EXERCISE DESCRIPTION: Copy, from the material below, each line that contains the word "dimensions".

--------

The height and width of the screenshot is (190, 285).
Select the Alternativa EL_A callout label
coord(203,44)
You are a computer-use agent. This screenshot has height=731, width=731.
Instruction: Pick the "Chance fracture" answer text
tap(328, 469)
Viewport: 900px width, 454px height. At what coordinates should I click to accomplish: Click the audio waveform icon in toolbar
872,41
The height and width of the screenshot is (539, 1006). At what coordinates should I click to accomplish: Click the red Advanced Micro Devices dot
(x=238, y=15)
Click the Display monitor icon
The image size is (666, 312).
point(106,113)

--------

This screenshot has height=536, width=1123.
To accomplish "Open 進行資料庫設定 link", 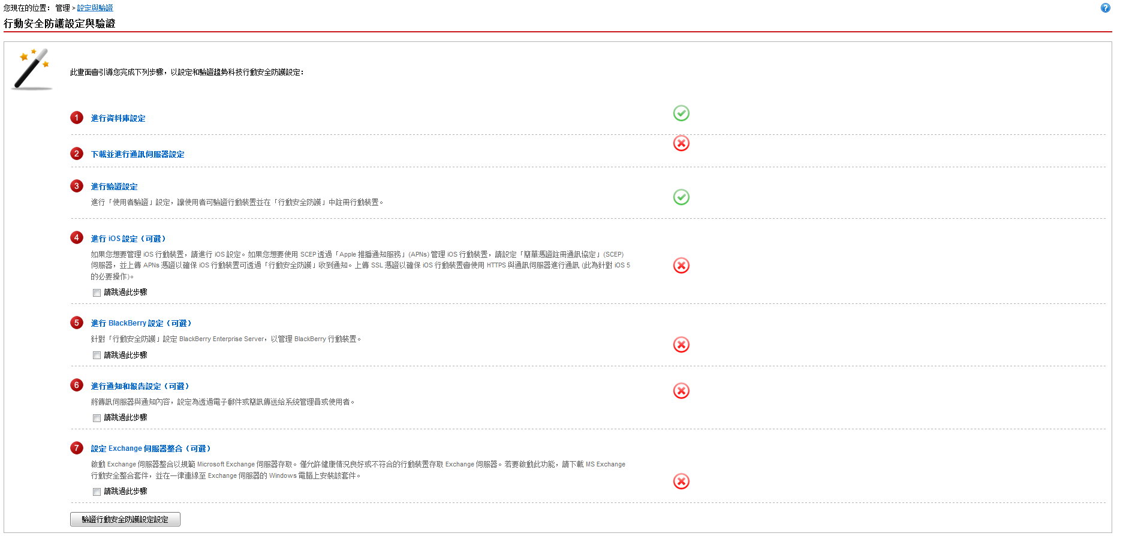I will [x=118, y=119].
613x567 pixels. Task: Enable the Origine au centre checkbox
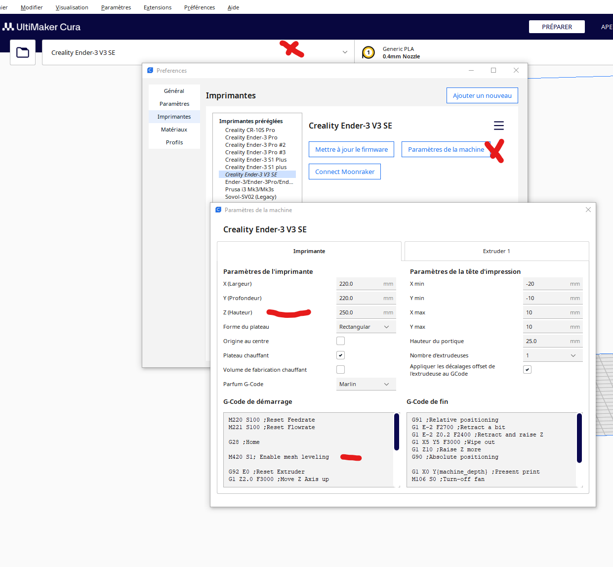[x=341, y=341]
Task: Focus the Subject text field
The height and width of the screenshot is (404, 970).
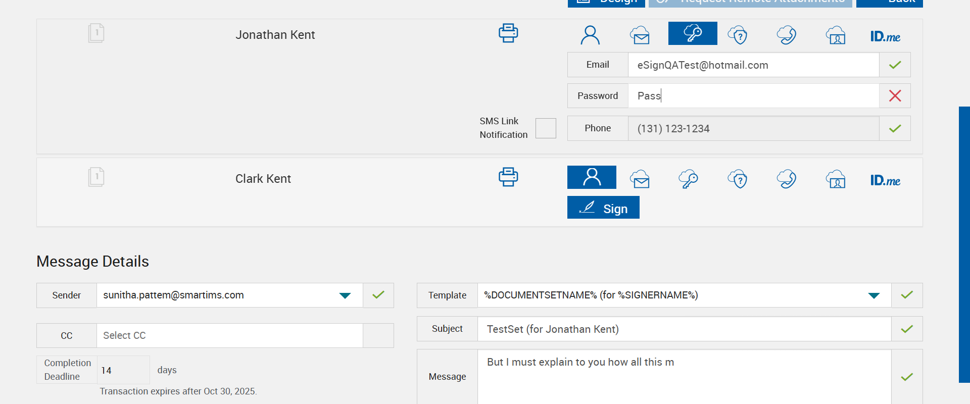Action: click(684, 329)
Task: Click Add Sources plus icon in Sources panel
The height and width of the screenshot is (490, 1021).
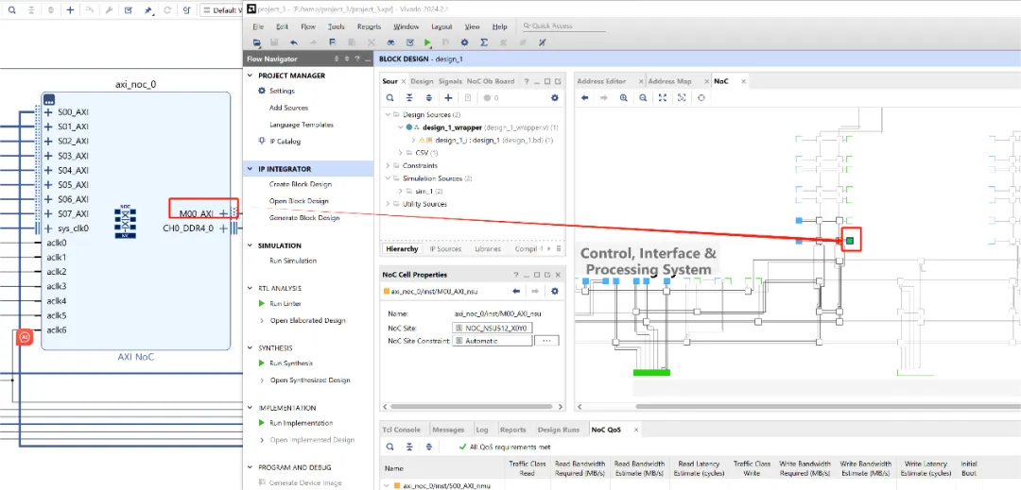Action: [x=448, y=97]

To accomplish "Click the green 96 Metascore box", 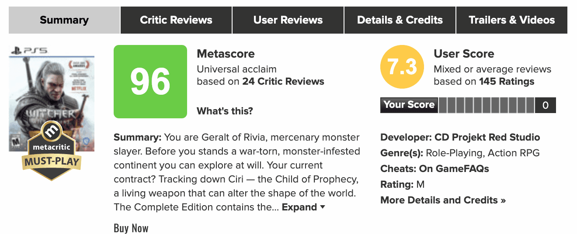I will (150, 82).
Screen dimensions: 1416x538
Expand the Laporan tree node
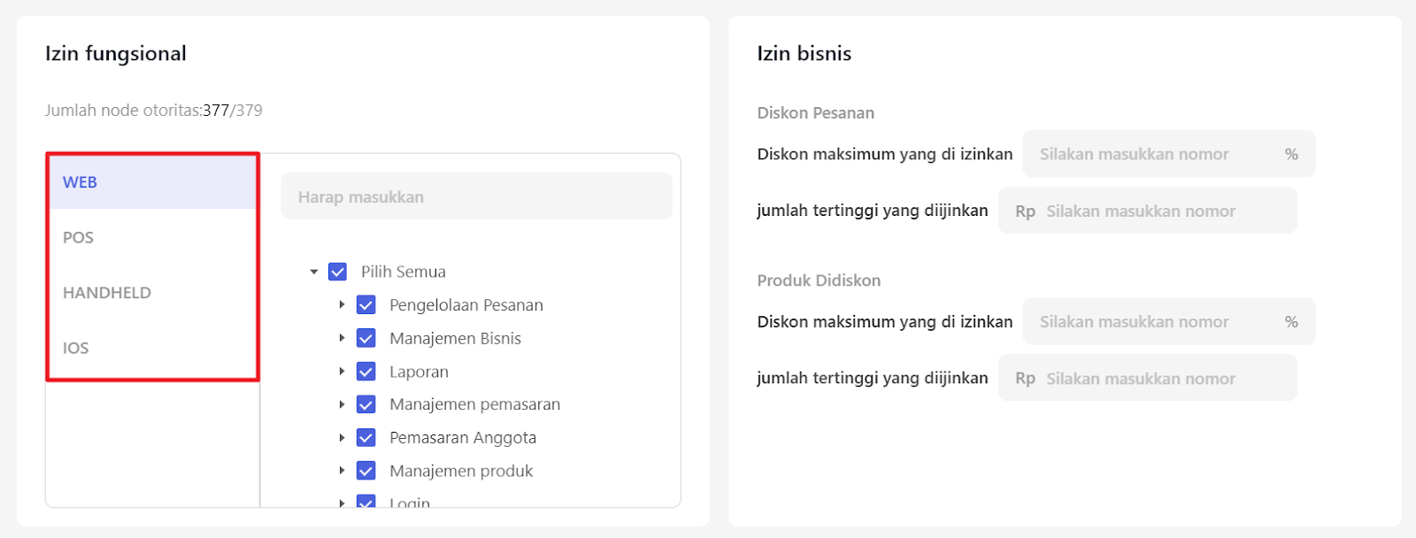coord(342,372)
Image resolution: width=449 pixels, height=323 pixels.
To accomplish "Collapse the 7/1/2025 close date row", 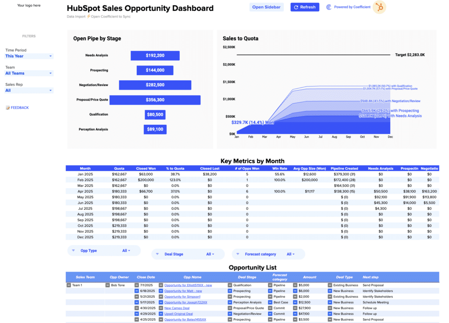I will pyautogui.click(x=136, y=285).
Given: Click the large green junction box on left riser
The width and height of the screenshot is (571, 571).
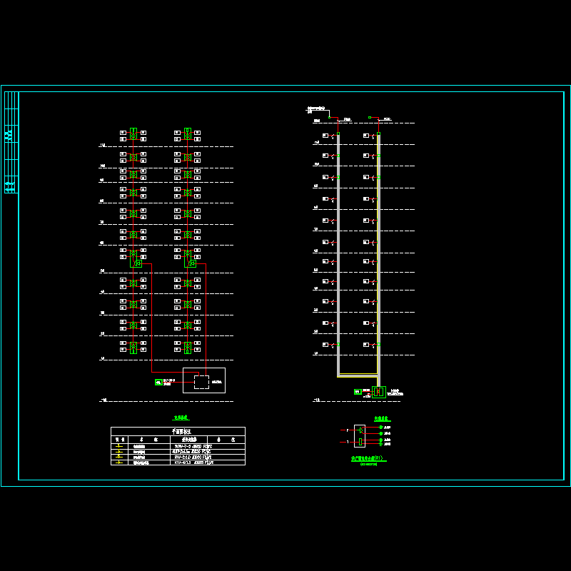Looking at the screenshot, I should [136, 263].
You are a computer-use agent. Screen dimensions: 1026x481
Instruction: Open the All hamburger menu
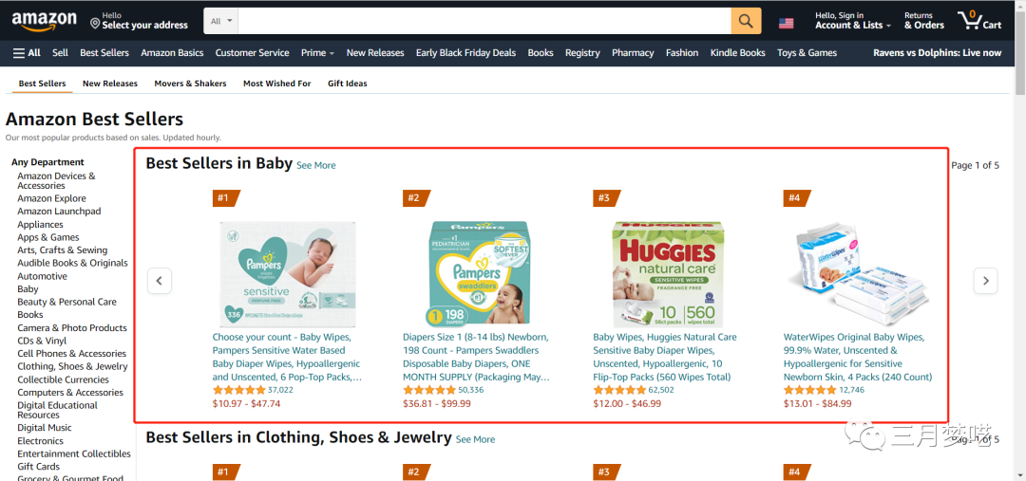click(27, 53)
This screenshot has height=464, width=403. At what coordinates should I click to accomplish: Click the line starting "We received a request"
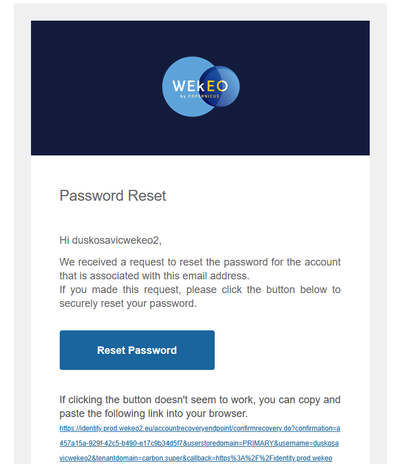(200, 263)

--------

ANSWER TO THE PROBLEM:
Screen dimensions: 1416x538
You are a computer-use agent. Screen dimensions: 1026x481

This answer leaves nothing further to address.